Table of Contents
Previous Section Next Section

3.6. File Format Dependency

Viruses can be classified according to the file objects they can infect. This short section is an introduction to binary format infectors. Many of the techniques are detailed further in Chapter 4, "Classification of Infection Strategies."

3.6.1. COM Viruses on DOS

Viruses such as Virdem and Cascade only infect DOS binary files that have the COM extension. COM files do not have a specific structure; therefore, they are easy targets of viruses. Dozens of variations of techniques exist to infect COM files.

3.6.2. EXE Viruses on DOS

Other viruses can infect DOS EXE files. EXE files start with a small header structure that holds the entry point of the program among other fields.

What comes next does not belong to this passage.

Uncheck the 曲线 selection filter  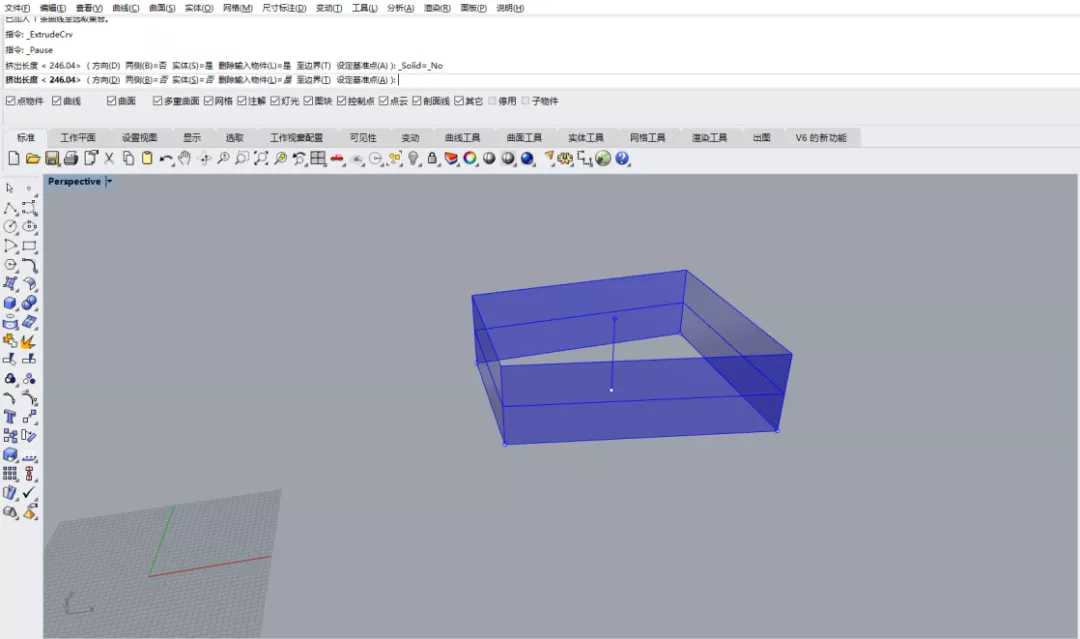tap(57, 101)

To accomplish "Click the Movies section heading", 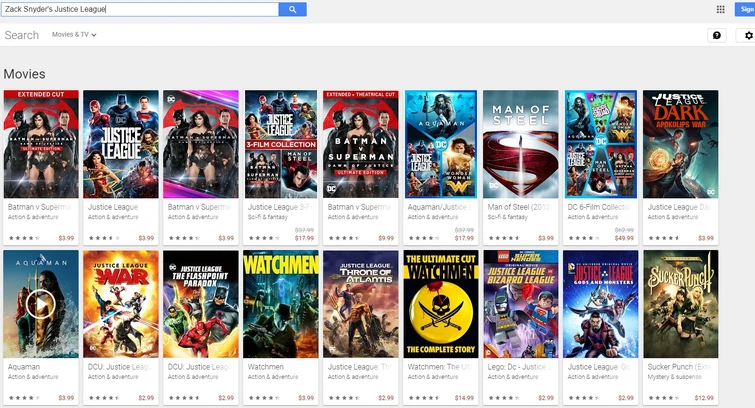I will point(25,74).
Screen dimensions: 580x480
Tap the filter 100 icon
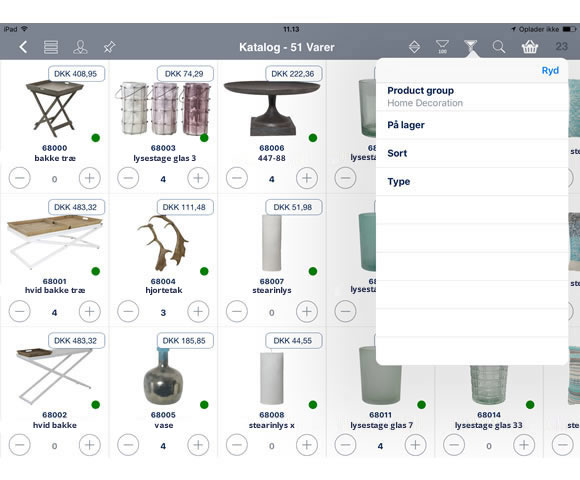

EXE infector viruses often modify the entry point field of the host and append themselves to the end of the file. There are more techniques for infecting EXE files than for infecting COM files because of the format itself.

EXE files start with an MZ identifier, a monogram of the Microsoft engineer, Mark Zbikowski, who designed the file format. Interestingly, some DOS versions accept either MZ or ZM at the front of the file. This is why some of the early Bulgarian DOS EXE viruses infect files with both signatures in the front. If a scanner recognizes EXE files based on the MZ signature alone, it might have a problem detecting a virus with a ZM signature. Some tricky DOS viruses replace the MZ mark with ZM to avoid detection by antivirus programs, and yet others have used ZM as an infection marker to avoid infecting the file a second time.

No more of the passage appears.